Las Vegas is a city that never sleeps; there is no last call in Vegas. All of the happiness that comes from bright lights, gambling and free flowing booze is a huge contrast to the meager lives of the inhabitants who live below Sin City.

There are 200 miles of flood tunnels underneath the glitz and glamor of the Vegas strip. And there are reportedly 1,000 people who call these damp spider filled pathways home.

People down there like Steven and his girlfriend Kathryn have constructed their mole-like homes with love and care. They call a 400 sq. ft. portion of the tunnel their “bungalow”. Thanks to their ingenuity their space features a double bed, a closet and even a bookshelf.

In the five years they have been there they have made a shower out of a water cooler, hung paintings on the walls and collected abandoned books to build their own library. Their possessions have to be carefully put in plastic crates to stop them from getting soaked by the putrid water that pools on the floor.

“Our bed came from a skip outside an apartment complex,” Steven explains in a story by the Daily Mail.

“It’s mainly stuff people dump that we pick up. One man’s junk is another man’s gold…We get the stuff late at night so people don’t see us because it’s kind of embarrassing.”

Steven sought out the tunnels three years ago after his heroin addiction led to him being fired from his job. Left with no other options he was forced down into the sewers to live a life resembling that of the Morlocks from the H.G. Wells classic The Time Machine.

He told the Daily Mail that he is now clean and that he and his girlfriend survive by living off of the casino chips others leave behind.

They call it “credit hustling” but whatever it is apparently people get so drunk in Vegas that they are always leaving money behind.

Steve claims that he once found $997 on one gambling machine! That’s never happened to me when I’ve gone to the casino. Don’t those people know they can spend those chips on more booze?

Another couple who call the sub-human palace underneath Las Vegas home is Amy and Junior. They got married in the Shalimar Chapel which is one of Vegas’s most popular matrimony factories, they returned to the tunnels for their honeymoon.

They lost their house when they became drug addicts after the death of their son Brady who was four months old.

“I heard Las Vegas was a good place for jobs,” said Amy.

“But it was tough and we started living under the staircase outside the MGM casino. Then we met a guy who lived in the tunnels. We’ve been down here ever since.”

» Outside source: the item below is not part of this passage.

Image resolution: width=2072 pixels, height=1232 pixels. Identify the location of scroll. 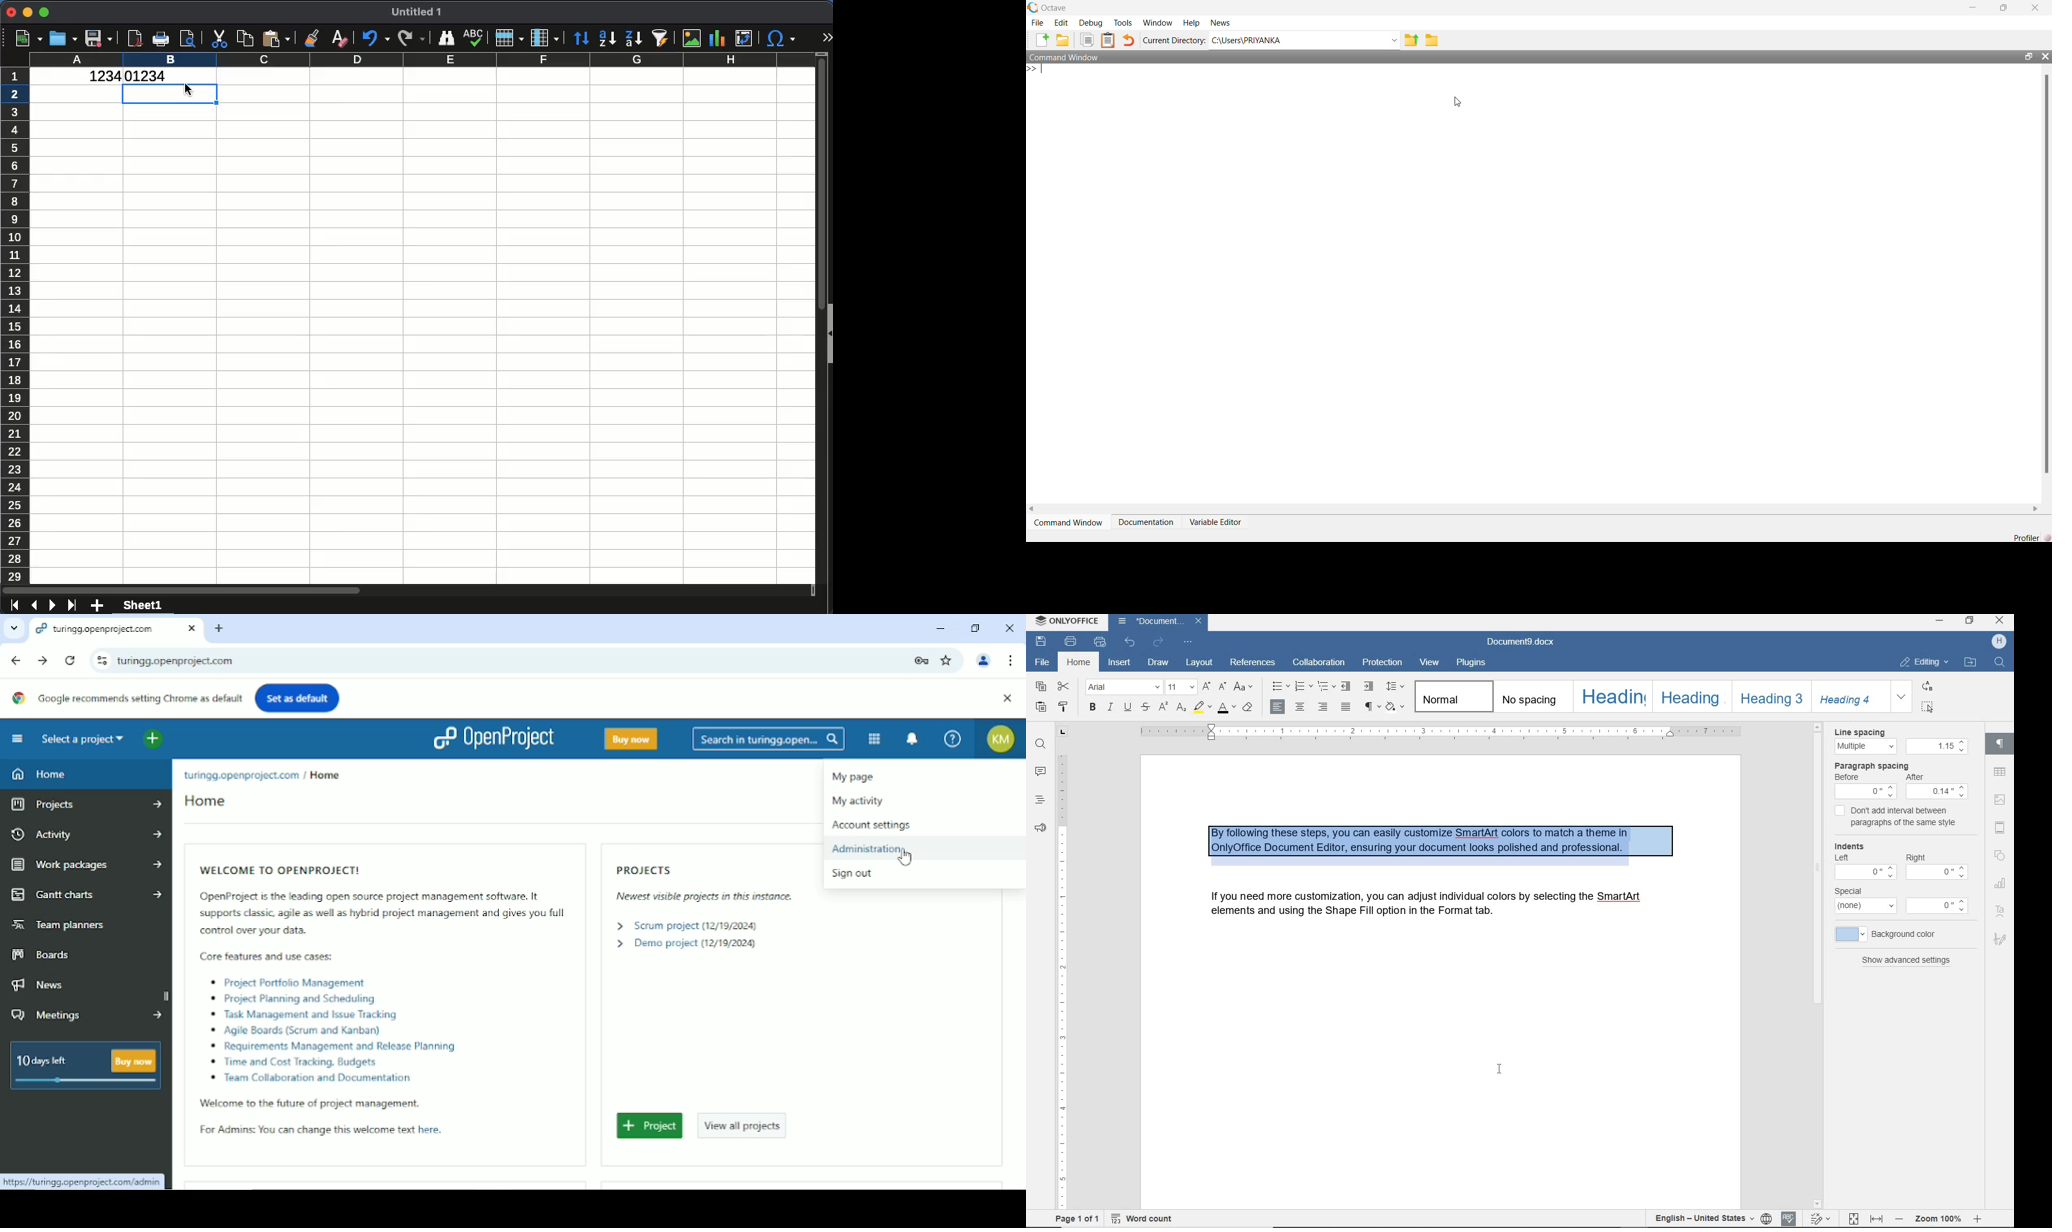
(819, 318).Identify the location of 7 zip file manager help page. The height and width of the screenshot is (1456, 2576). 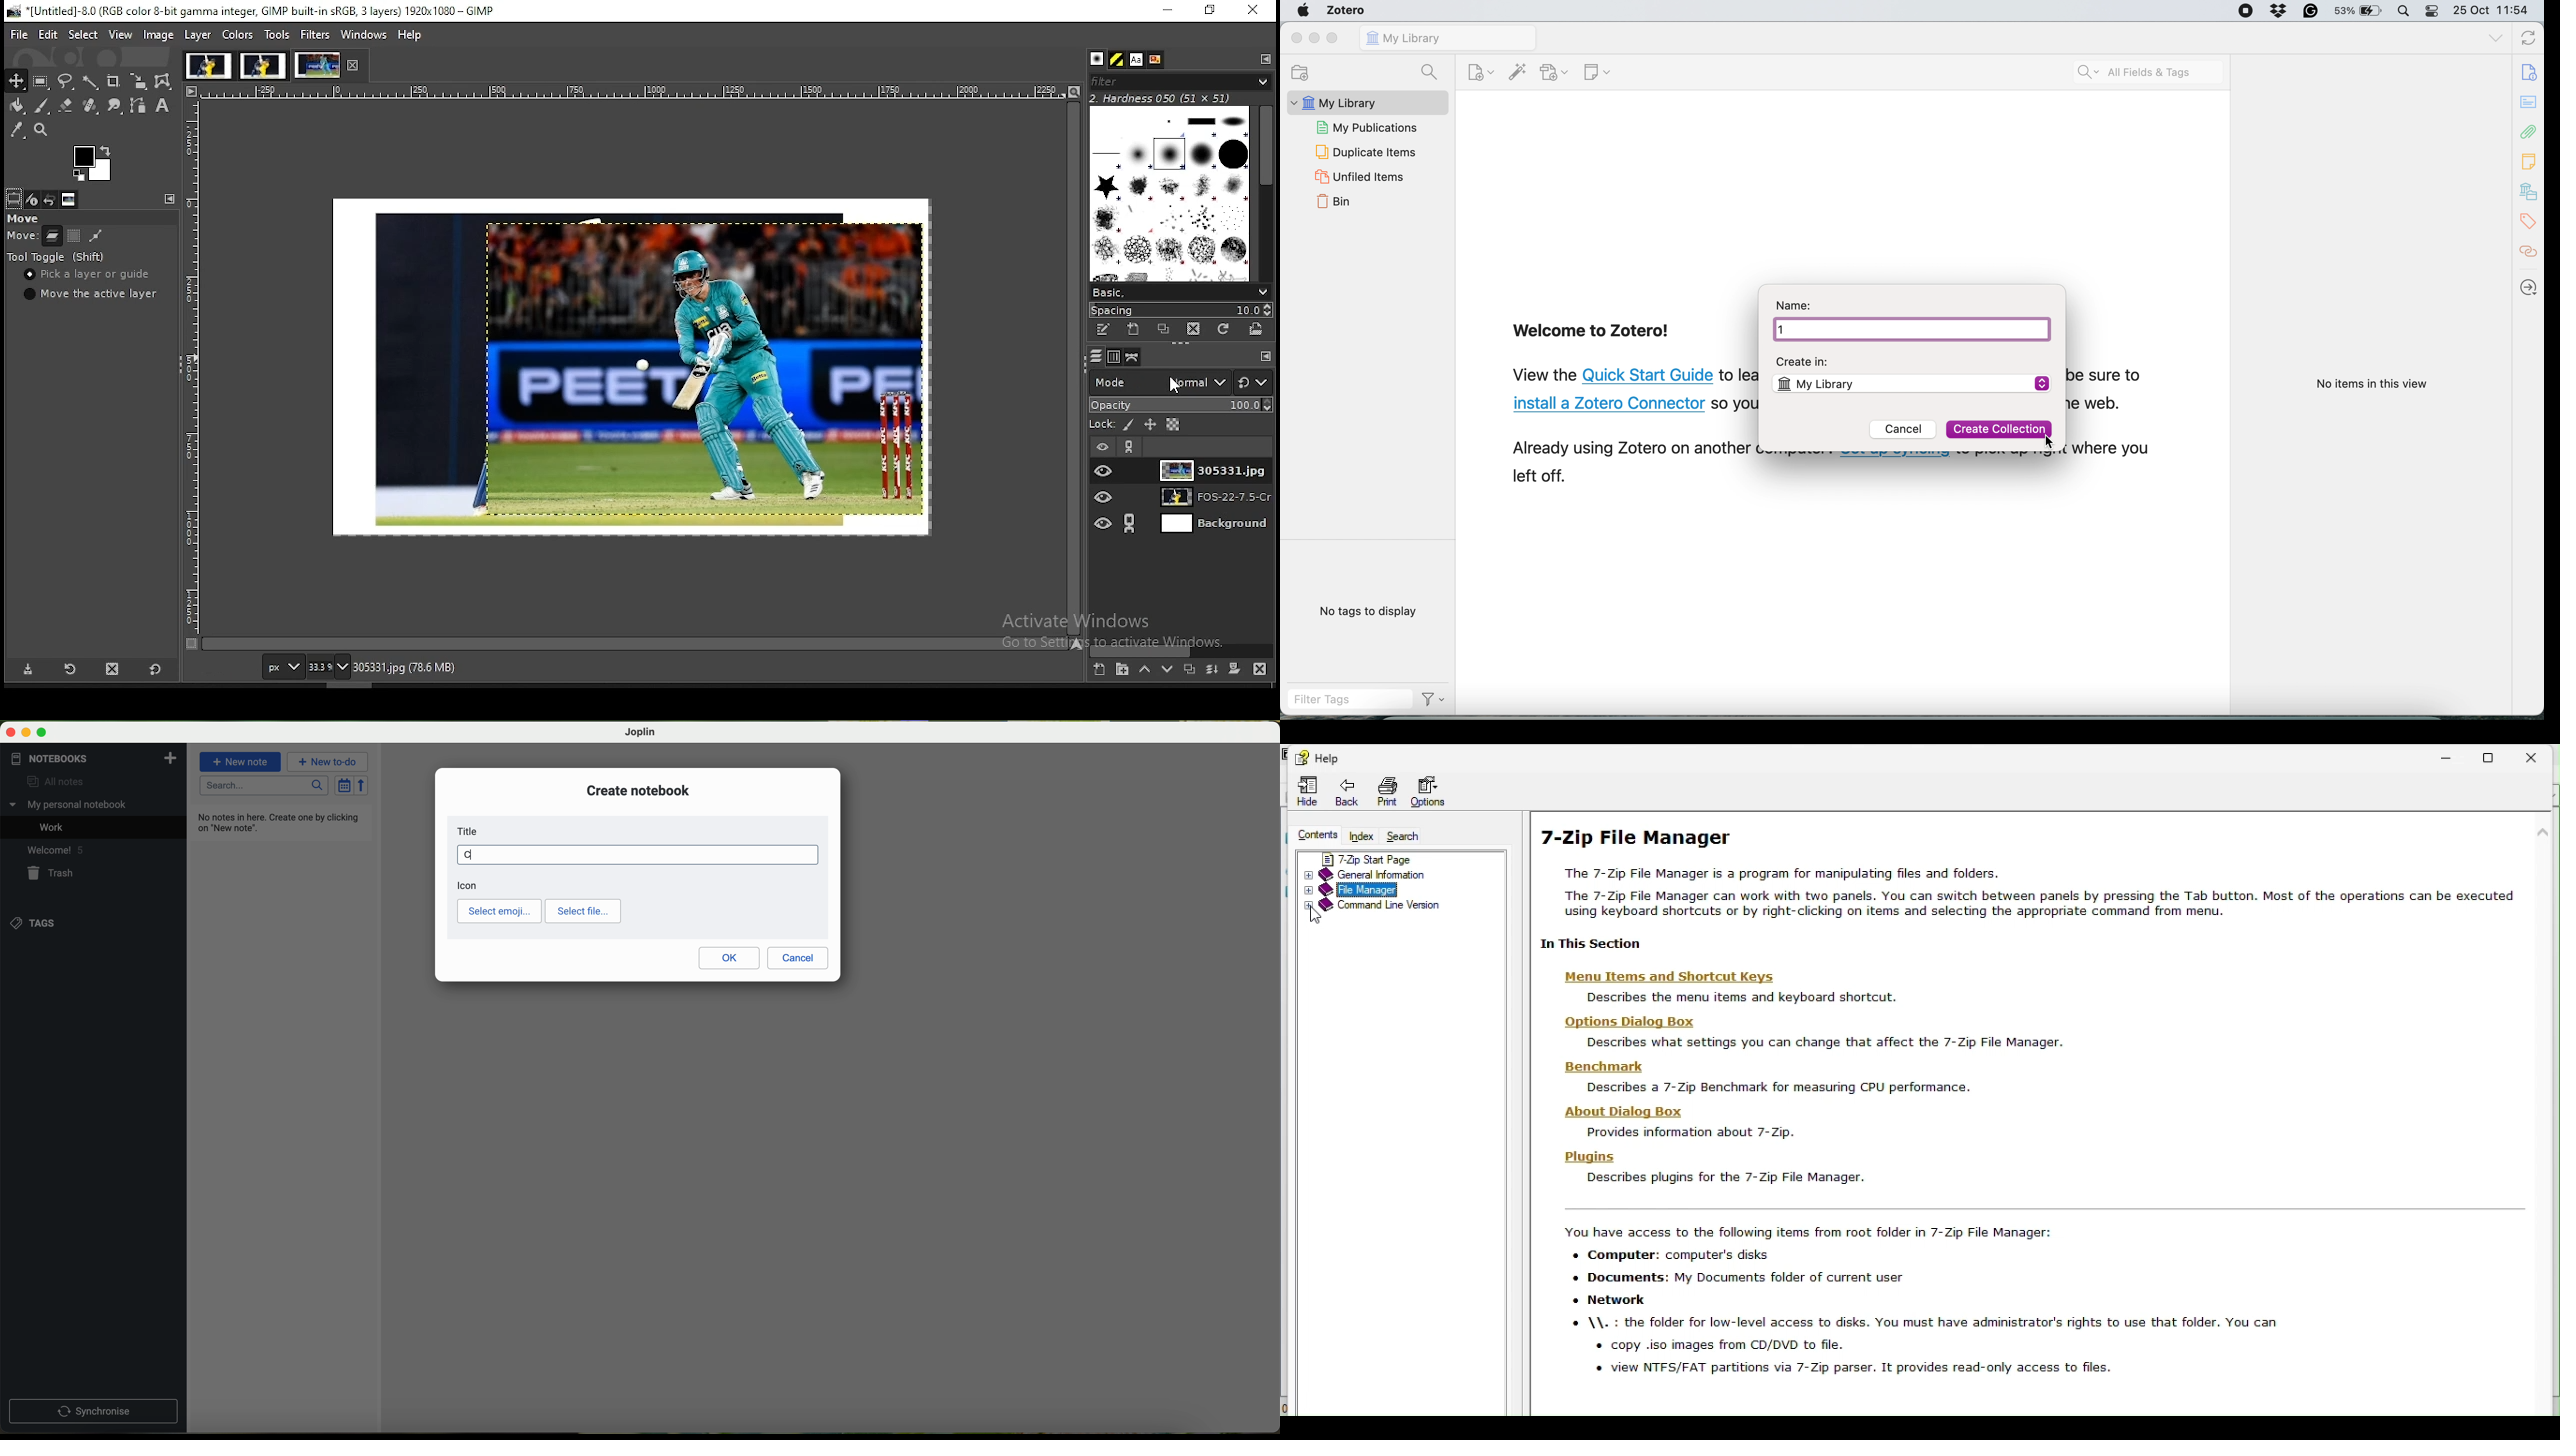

Matthew O’Brien is a reporter who happened to stumble across the tunnel people when he was gathering information on a murder case. He has set up The Shine A Light foundation to help the people living underneath the Vegas strip.

 

“These are normal people of all ages who’ve lost their way, generally after a traumatic event.

“Many are war veterans suffering from post-traumatic stress.”

Nobody knows how many children live down there, but O’Brien has said that he has seen toys and teddy bears in the tunnels. He is pretty sure the tunnel dwellers keep the children hidden.

A thousand people living in tunnels, they can’t all be drug addicts can they?

All kidding aside if some of these people living in the tunnels are veterans with PTSD what does that say about how well we take care of our veterans? Is this how we repay their sacrifices? We give them a spot in the gutter?

Will a down economy with no immediate signs of recovery continue to force even more people to live underground? If it does let’s hope the tunnel people come back to the surface and take some of the Federal Reserve banker idiots with them.

Let’s see how well they can inflate the currency underground with angry, tunnel dwelling, PTSD vets repeatedly beating them on their heads with a pipe.